--- start GIVEN DATA ---
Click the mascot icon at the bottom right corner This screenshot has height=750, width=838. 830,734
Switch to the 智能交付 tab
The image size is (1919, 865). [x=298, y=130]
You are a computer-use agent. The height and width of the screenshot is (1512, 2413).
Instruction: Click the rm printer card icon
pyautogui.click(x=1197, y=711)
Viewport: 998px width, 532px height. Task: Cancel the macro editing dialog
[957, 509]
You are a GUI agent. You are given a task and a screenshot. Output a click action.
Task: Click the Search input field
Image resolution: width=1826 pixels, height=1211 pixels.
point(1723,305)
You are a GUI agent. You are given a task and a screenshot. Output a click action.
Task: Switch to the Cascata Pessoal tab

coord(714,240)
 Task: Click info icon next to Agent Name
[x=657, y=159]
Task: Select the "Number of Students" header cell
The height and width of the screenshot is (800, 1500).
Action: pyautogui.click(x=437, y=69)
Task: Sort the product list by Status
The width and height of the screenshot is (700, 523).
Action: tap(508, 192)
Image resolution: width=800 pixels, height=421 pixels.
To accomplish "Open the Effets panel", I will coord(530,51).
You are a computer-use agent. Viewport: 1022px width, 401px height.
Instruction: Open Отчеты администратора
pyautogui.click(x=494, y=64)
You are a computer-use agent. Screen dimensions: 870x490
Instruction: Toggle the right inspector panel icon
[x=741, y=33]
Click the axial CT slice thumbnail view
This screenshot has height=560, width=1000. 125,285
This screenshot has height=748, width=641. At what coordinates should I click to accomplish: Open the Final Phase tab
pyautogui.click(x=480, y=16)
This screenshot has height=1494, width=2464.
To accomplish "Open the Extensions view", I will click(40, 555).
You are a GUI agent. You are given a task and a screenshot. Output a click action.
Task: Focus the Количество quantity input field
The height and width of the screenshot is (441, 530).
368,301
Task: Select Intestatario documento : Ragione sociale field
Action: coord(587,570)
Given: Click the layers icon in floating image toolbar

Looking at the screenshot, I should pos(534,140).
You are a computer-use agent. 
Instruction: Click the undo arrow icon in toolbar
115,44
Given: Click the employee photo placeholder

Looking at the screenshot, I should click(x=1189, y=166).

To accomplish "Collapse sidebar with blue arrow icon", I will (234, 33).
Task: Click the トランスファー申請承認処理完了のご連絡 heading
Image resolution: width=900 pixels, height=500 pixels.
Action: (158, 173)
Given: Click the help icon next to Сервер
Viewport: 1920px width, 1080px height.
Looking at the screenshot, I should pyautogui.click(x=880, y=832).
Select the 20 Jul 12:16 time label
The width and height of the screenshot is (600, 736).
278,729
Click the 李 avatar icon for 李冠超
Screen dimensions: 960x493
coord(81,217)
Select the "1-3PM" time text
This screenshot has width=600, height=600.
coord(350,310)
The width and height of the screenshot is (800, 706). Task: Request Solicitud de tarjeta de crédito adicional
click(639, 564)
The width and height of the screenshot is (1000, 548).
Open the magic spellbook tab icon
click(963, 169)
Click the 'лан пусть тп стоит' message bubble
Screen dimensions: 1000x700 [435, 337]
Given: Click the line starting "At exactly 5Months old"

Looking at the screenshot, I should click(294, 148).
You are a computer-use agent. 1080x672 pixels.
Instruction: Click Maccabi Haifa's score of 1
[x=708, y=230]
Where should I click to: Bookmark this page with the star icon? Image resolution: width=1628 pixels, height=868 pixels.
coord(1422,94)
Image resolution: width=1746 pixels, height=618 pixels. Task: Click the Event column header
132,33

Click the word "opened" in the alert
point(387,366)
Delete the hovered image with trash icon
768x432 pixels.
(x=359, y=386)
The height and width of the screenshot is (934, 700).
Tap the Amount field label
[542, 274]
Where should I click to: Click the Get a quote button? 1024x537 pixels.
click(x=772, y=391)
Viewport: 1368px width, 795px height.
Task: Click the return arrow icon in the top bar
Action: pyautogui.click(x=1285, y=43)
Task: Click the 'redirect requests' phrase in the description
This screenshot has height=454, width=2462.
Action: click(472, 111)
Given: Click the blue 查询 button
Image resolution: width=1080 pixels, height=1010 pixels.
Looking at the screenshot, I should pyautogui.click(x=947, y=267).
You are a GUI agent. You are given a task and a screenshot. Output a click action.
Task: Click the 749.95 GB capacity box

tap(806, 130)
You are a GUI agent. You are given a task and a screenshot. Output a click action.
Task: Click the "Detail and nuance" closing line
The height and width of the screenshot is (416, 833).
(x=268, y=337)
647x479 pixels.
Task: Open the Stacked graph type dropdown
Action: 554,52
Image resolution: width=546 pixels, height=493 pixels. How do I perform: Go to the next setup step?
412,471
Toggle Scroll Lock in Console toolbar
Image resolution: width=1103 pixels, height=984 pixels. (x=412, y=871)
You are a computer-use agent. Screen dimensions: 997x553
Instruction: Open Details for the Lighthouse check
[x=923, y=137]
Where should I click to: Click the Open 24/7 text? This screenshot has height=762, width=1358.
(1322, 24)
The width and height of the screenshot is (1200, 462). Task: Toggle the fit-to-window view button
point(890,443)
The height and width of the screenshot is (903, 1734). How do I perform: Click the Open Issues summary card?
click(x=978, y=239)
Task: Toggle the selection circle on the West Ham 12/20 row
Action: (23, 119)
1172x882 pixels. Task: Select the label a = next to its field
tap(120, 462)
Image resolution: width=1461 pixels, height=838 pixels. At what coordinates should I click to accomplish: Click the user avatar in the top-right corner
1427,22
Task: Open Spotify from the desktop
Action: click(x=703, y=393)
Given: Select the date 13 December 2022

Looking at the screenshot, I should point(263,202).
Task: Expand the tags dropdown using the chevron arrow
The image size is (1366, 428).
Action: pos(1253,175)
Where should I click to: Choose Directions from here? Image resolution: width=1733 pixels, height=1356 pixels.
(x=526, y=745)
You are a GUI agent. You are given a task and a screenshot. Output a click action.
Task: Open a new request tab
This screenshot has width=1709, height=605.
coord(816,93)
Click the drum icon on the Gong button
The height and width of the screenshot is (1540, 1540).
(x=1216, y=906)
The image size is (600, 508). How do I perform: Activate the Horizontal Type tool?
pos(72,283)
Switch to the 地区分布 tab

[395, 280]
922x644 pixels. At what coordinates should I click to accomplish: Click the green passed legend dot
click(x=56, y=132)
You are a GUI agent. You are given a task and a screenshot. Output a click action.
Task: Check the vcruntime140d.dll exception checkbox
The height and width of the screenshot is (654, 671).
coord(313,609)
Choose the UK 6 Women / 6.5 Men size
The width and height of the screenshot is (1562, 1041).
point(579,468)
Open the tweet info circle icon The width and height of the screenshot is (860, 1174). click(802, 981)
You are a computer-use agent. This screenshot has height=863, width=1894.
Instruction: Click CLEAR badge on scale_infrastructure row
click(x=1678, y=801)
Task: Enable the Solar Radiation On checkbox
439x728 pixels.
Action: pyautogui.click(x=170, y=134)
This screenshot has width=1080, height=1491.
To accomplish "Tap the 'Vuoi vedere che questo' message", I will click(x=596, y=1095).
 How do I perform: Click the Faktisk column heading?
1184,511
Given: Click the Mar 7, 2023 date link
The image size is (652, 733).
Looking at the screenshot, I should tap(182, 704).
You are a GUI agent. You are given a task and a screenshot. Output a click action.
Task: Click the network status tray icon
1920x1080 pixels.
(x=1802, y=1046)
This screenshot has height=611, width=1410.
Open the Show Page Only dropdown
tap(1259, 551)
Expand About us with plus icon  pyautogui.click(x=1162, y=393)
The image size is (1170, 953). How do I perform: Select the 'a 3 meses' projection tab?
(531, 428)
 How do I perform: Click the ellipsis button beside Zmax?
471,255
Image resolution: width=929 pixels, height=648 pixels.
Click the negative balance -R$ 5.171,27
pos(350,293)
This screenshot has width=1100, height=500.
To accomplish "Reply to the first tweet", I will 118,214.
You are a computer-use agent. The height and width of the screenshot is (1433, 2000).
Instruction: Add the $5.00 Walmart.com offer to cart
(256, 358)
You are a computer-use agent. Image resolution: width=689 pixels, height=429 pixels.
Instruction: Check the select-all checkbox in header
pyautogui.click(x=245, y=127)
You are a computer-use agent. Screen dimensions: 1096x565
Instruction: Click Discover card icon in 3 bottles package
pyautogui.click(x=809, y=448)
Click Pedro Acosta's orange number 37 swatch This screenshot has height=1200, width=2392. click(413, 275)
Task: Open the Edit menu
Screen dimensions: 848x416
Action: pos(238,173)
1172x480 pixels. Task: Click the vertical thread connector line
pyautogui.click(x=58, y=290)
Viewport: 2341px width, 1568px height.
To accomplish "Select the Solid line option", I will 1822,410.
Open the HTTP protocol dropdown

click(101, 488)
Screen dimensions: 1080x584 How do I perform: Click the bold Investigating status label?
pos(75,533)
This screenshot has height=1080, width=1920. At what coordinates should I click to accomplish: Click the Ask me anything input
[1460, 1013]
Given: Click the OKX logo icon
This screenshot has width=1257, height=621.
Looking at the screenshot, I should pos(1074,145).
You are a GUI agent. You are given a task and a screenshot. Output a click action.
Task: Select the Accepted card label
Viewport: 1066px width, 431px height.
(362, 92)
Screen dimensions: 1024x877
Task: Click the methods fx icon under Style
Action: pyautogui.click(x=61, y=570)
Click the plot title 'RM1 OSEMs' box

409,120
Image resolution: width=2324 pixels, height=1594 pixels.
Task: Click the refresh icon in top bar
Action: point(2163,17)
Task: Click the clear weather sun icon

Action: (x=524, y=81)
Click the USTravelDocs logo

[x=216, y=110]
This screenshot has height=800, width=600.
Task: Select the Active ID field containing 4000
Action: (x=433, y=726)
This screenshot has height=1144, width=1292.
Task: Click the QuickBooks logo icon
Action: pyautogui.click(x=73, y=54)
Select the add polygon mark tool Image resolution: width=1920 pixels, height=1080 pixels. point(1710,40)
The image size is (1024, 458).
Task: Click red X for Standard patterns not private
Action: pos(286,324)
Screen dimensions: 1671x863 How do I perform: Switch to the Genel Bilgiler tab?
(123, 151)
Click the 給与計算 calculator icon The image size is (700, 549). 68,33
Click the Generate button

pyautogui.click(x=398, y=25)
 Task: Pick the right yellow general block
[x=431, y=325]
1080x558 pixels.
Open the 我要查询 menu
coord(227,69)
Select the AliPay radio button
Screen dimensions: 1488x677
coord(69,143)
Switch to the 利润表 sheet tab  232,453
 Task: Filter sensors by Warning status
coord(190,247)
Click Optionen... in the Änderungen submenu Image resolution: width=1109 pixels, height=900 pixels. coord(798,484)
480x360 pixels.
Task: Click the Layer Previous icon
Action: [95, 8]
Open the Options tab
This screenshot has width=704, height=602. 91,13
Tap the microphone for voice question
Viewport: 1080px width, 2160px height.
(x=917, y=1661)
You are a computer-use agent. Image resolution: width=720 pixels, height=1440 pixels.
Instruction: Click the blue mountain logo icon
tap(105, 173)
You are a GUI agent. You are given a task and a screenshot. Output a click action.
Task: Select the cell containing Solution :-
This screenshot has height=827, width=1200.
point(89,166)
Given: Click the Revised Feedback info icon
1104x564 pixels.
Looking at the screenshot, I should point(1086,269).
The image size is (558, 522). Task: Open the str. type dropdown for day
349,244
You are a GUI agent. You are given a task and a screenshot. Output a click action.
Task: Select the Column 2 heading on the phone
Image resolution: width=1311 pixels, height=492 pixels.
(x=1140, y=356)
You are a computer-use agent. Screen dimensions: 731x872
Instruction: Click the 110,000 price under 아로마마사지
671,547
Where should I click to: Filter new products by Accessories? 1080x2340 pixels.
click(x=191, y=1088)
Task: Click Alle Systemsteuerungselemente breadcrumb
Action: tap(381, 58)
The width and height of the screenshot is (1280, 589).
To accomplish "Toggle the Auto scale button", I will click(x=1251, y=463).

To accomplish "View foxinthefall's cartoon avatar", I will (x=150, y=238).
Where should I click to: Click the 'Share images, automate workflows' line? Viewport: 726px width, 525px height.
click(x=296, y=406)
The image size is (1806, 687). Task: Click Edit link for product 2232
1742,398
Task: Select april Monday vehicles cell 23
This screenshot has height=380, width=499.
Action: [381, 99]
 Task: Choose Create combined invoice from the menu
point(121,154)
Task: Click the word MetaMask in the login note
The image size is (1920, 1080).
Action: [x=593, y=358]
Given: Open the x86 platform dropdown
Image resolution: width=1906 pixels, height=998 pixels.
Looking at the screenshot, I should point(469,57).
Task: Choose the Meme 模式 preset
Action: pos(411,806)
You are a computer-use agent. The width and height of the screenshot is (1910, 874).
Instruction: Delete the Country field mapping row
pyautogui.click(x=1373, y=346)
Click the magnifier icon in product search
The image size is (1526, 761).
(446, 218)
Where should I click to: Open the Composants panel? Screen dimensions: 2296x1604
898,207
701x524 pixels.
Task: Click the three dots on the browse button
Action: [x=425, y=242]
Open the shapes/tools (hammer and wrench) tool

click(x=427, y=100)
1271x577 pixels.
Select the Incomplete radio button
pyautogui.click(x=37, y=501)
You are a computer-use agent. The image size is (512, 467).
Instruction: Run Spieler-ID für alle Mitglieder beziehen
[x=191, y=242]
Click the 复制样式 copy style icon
--- end GIVEN DATA ---
(REQUIREMENT):
Can you format the part of the records above that opens with the line containing "This screenshot has height=1494, width=2464." and closes with the line containing "click(963, 169)" as a Markdown table with the columns Row and Entry, skipping blank lines?

(FULL RESPONSE):
| Row | Entry |
|---|---|
| 1 | This screenshot has height=1494, width=2464. |
| 2 | To accomplish "Open the Extensions view", I will click(40, 555). |
| 3 | You are a GUI agent. You are given a task and a screenshot. Output a click action. |
| 4 | Task: Focus the Количество quantity input field |
| 5 | The height and width of the screenshot is (441, 530). |
| 6 | 368,301 |
| 7 | Task: Select Intestatario documento : Ragione sociale field |
| 8 | Action: coord(587,570) |
| 9 | Given: Click the layers icon in floating image toolbar |
| 10 | Looking at the screenshot, I should pos(534,140). |
| 11 | You are a computer-use agent.  |
| 12 | Instruction: Click the undo arrow icon in toolbar |
| 13 | 115,44 |
| 14 | Given: Click the employee photo placeholder |
| 15 | Looking at the screenshot, I should click(x=1189, y=166). |
| 16 | To accomplish "Collapse sidebar with blue arrow icon", I will (234, 33). |
| 17 | Task: Click the トランスファー申請承認処理完了のご連絡 heading |
| 18 | Image resolution: width=900 pixels, height=500 pixels. |
| 19 | Action: (158, 173) |
| 20 | Given: Click the help icon next to Сервер |
| 21 | Viewport: 1920px width, 1080px height. |
| 22 | Looking at the screenshot, I should pyautogui.click(x=880, y=832). |
| 23 | Select the 20 Jul 12:16 time label |
| 24 | The width and height of the screenshot is (600, 736). |
| 25 | 278,729 |
| 26 | Click the 李 avatar icon for 李冠超 |
| 27 | Screen dimensions: 960x493 |
| 28 | coord(81,217) |
| 29 | Select the "1-3PM" time text |
| 30 | This screenshot has width=600, height=600. |
| 31 | coord(350,310) |
| 32 | The width and height of the screenshot is (800, 706). Task: Request Solicitud de tarjeta de crédito adicional |
| 33 | click(639, 564) |
| 34 | The width and height of the screenshot is (1000, 548). |
| 35 | Open the magic spellbook tab icon |
| 36 | click(963, 169) |